Fury at Ulster University chief's £264k salary - increase of £14k as staff battle for pensions
University staff striking over their pension arrangements hit out in fury yesterday when it emerged that Ulster University chief Paddy Nixon is taking home a salary of £264,000 - an increase of £14,000 on his last reported salary of £250,000.
It was also revealed that the UU vice-chancellor's complete package, including pension and benefits, is £311,000.
The salary figures were revealed by the Times Higher Education yesterday, and came as university workers took part in the first day of four weeks of planned strike action over pension arrangements.
The publication also compiled salary figures for the vice-chancellor at Queen's University Belfast, although it warned the figures might be skewed because there was more than one vice-chancellor during the 2016-17 academic year. Vice-chancellor Patrick Johnston died suddenly last June. Professor James McElnay has been acting vice-chancellor since then.
Last month, Queen's said Professor Ian Greer from the University of Manchester had been appointed to the top role and will take over later this year.
The salary reported for the Queen's chief for 2016/17 was £261,000, and the complete package, including pension and benefits, was reported as £327,000.
The vice-chancellor salaries are the highest in the public sector in Northern Ireland. By comparison, the salary scale for the head of the Northern Ireland Civil Service is £148,652-£178,709.
However, the average salary for university chiefs across the UK last year was £268,000.
The new figures reveal that UK vice-chancellors saw their pay rise by just over £10,000 on average (4%) in 2016/17, nearly four times the 1.1% increase awarded to staff, and come amid growing concerns about spiralling pay for university bosses, with several high-profile figures, including ministers, calling for restraint. The University College Union (UCU) claimed last night that the "L'Oreal principle - 'because I'm worth it'" - has taken hold at the top levels of universities.
UCU President at Queen's, Dr Fabian Schuppert, branded vice-chancellor pay as "excessive, given the context of ongoing cuts in higher education".
"You couldn't make this stuff up," Dr Schuppert said. "Yesterday, on the day we commenced striking - because university leaders want to cut our pensions by up to 55% - we're being told that our vice-chancellors are earning more than ever, while all of these people tell the rest of us to tighten our belts, that we should be happy enough to face the possibility of poverty in old age. They're telling staff on precarious contracts that the universities can't afford to give them job security. And they're telling us that our pensions are unaffordable - even though they've budgeted for them in their own estimates. This is simply indefensible."
An Ulster University spokesperson said: "VC salaries are similar acro ss Higher Education, as you would expect in an increasingly competitive sector.
"This reflects the scale, complexity and impact of universities across research and teaching."

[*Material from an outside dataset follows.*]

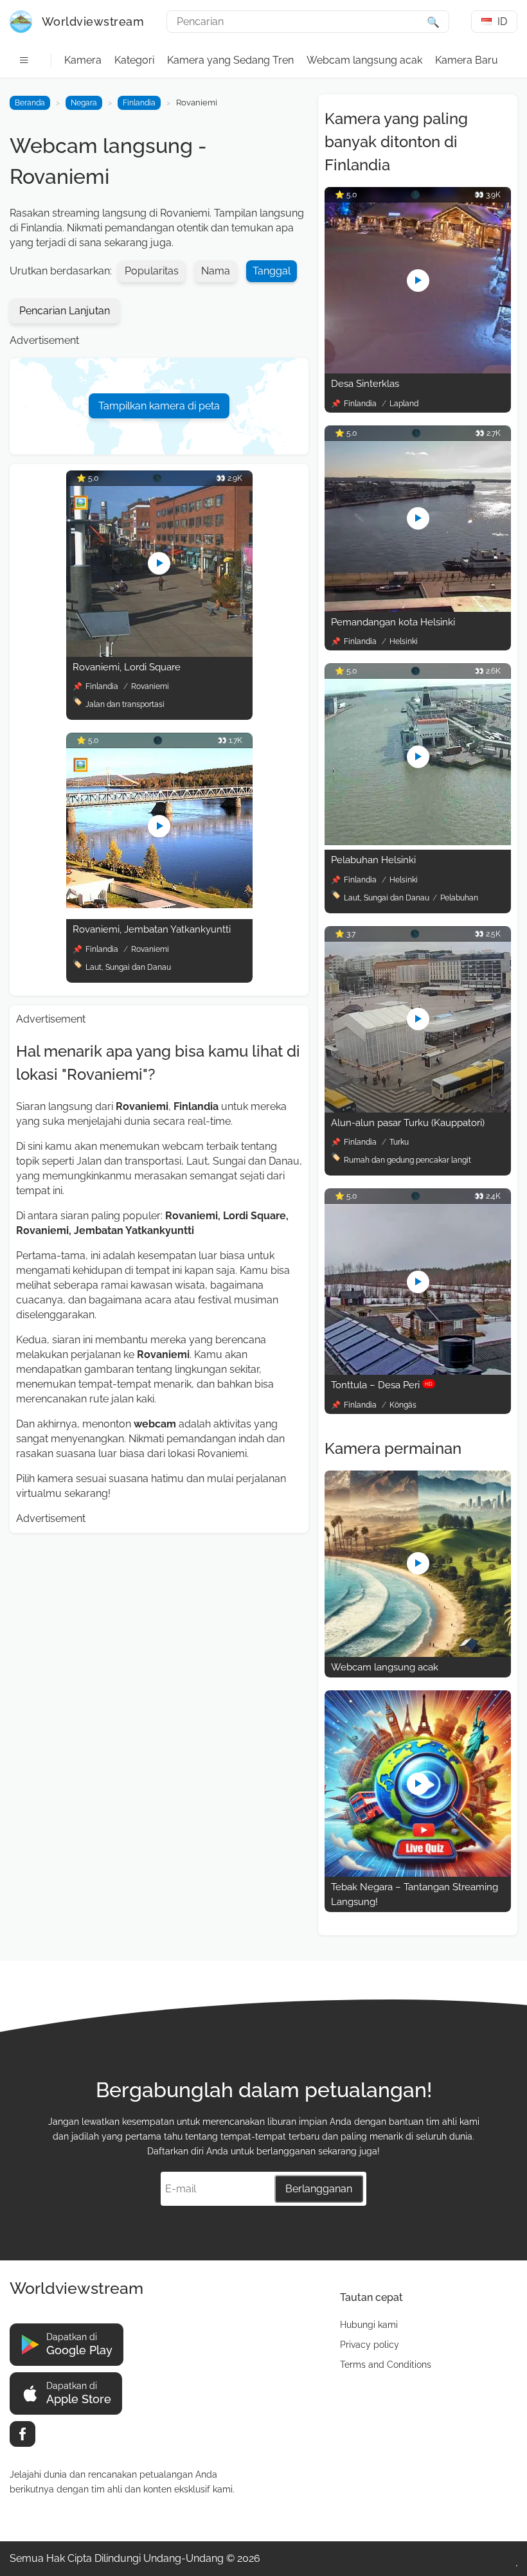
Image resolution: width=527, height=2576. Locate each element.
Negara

A spokesperson for Queen's said: "The vice-chancellor's salary is determined by the University's remuneration committee, a sub-committee of its governing body, senate. The vice-chancellor is expected to play a full leadership role within the university, within Northern Ireland and on the national and international stage and make a leading contribution to cultural, social and economic development in Northern Ireland."